Task directions |
Using the listing below, copy exactly each line from the one that has "Click the blue ログアウト button" through the one that has "Viewport: 1412px width, 617px height."; omit the pictures.

• • • • •

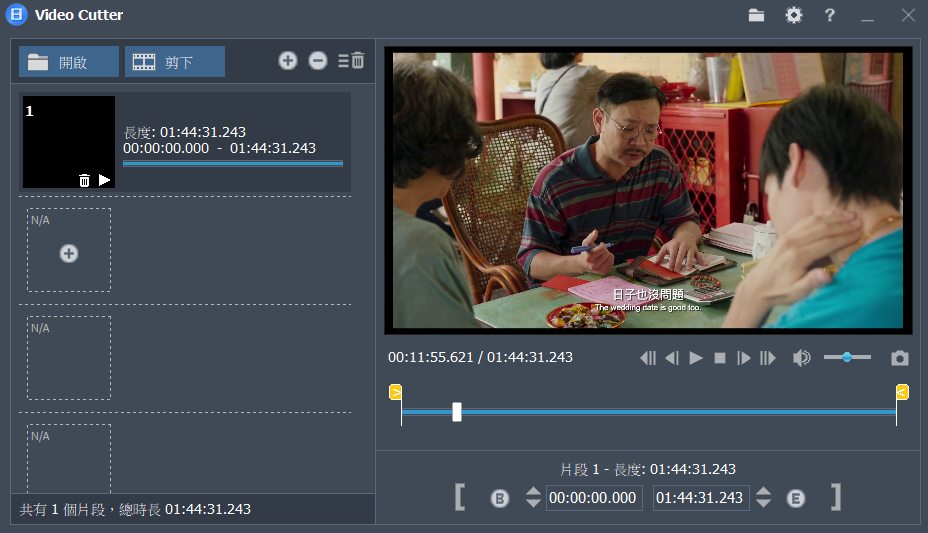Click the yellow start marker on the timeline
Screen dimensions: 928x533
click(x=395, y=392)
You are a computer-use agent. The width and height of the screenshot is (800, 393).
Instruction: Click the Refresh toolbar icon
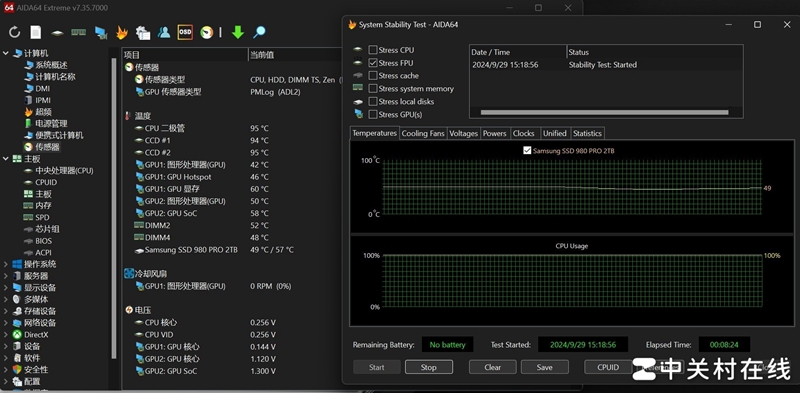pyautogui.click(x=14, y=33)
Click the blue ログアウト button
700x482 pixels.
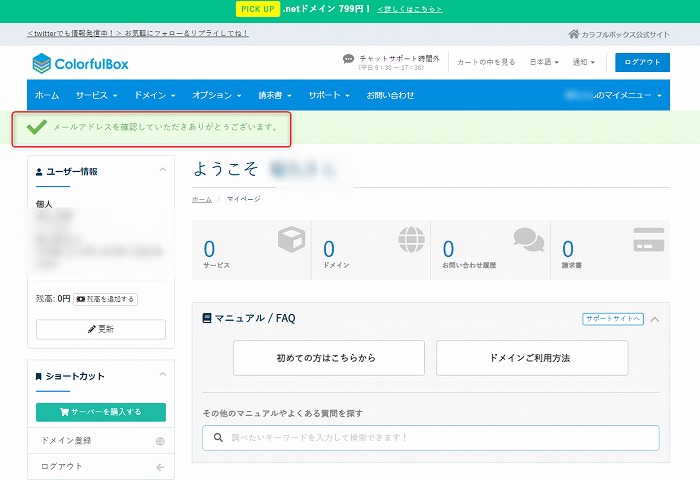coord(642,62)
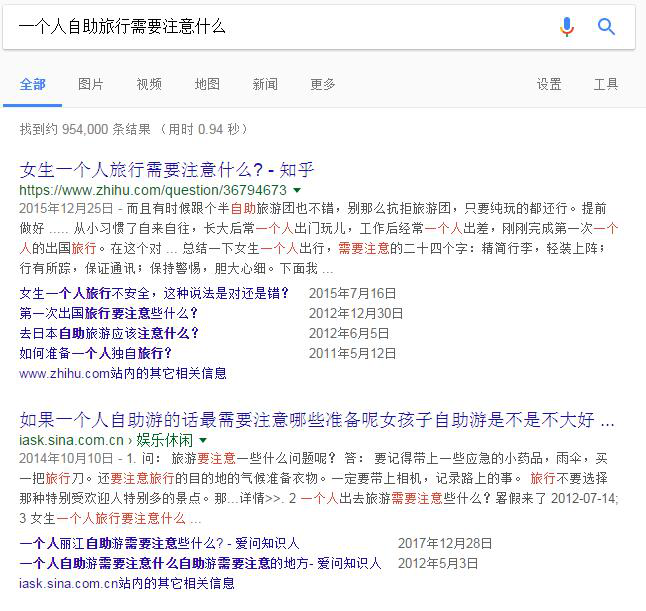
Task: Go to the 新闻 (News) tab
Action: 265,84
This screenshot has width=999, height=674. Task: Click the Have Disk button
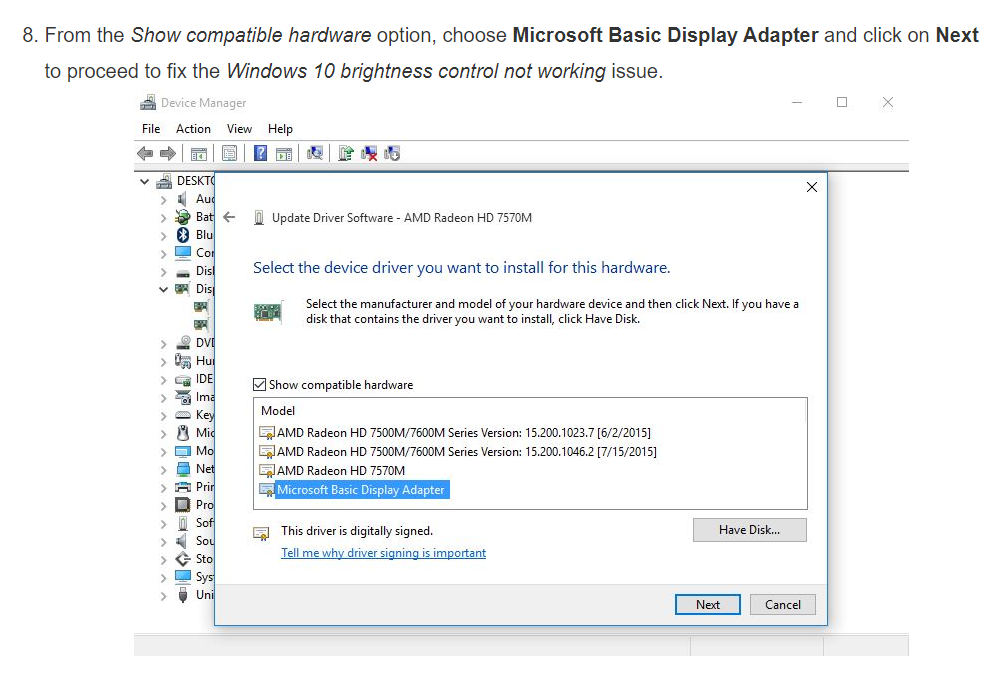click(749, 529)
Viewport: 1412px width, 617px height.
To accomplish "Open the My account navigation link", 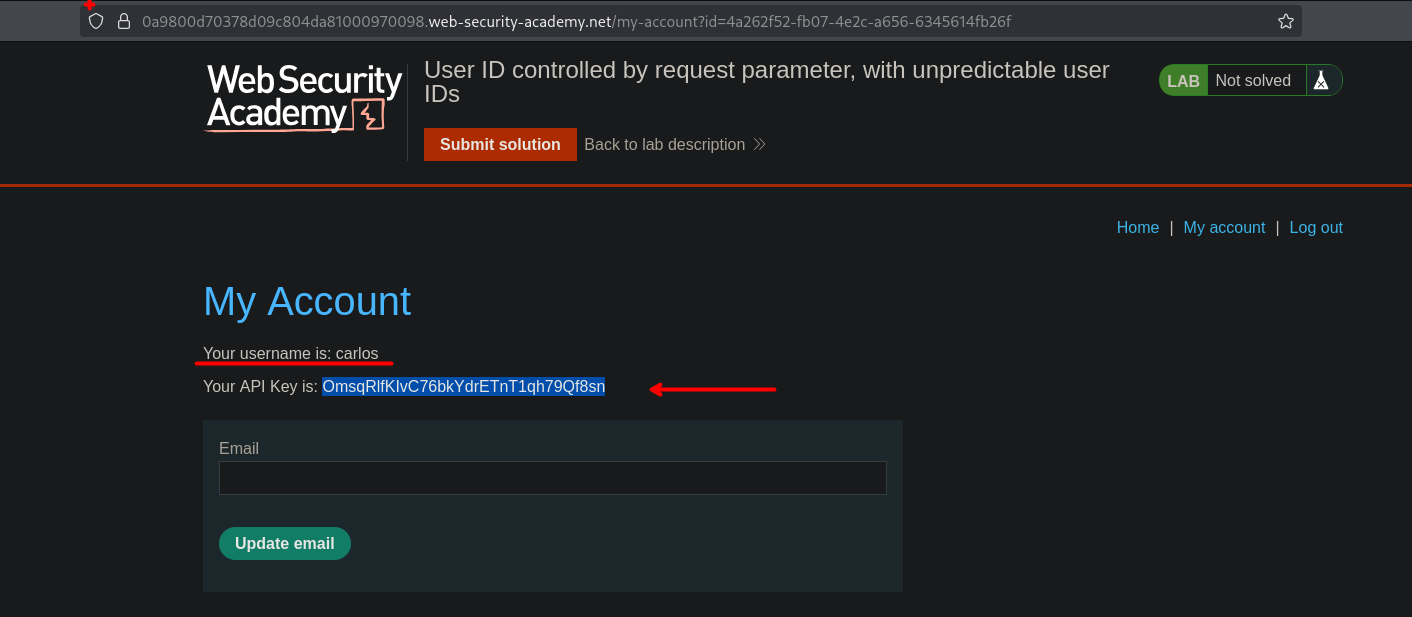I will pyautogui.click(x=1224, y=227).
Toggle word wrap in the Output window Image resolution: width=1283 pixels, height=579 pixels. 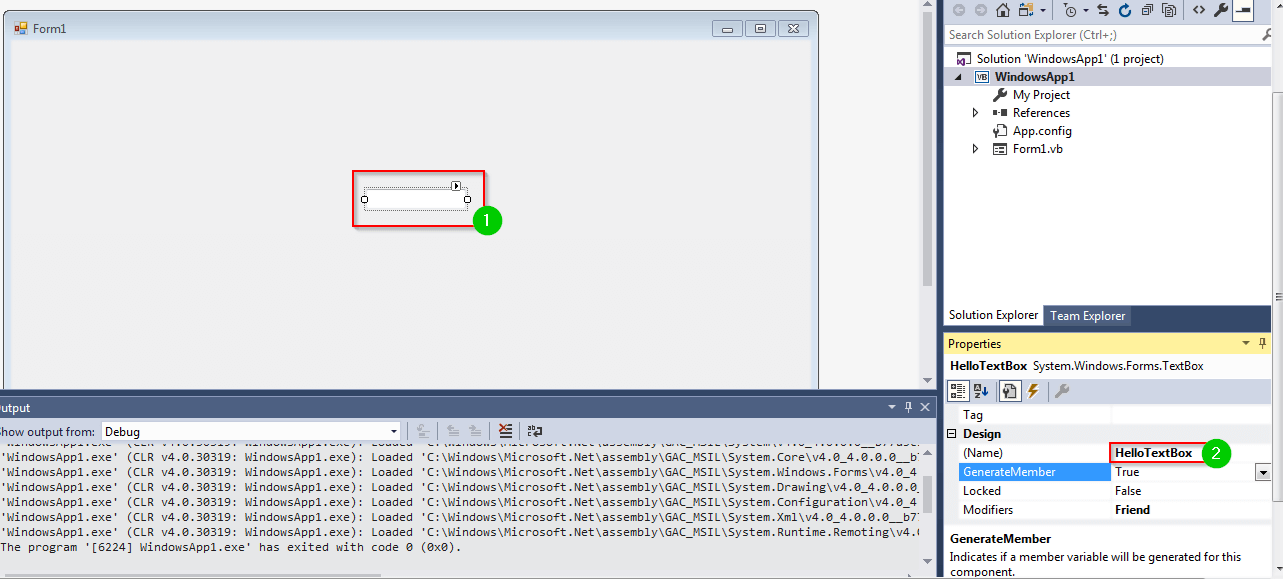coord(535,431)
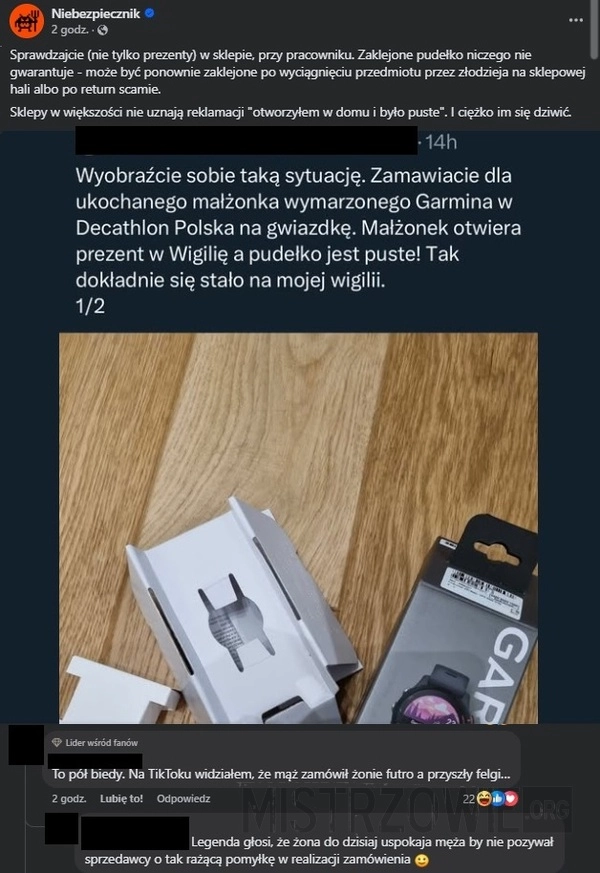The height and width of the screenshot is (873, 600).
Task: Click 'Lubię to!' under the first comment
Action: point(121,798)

• • • • •

Output of the exercise |
Click the blue ログアウト button
700x482 pixels.
coord(642,62)
Task: Go to the 新闻 (News) tab
Action: 265,84
This screenshot has width=999, height=674. Task: Click the Have Disk button
click(749, 529)
Viewport: 1412px width, 617px height.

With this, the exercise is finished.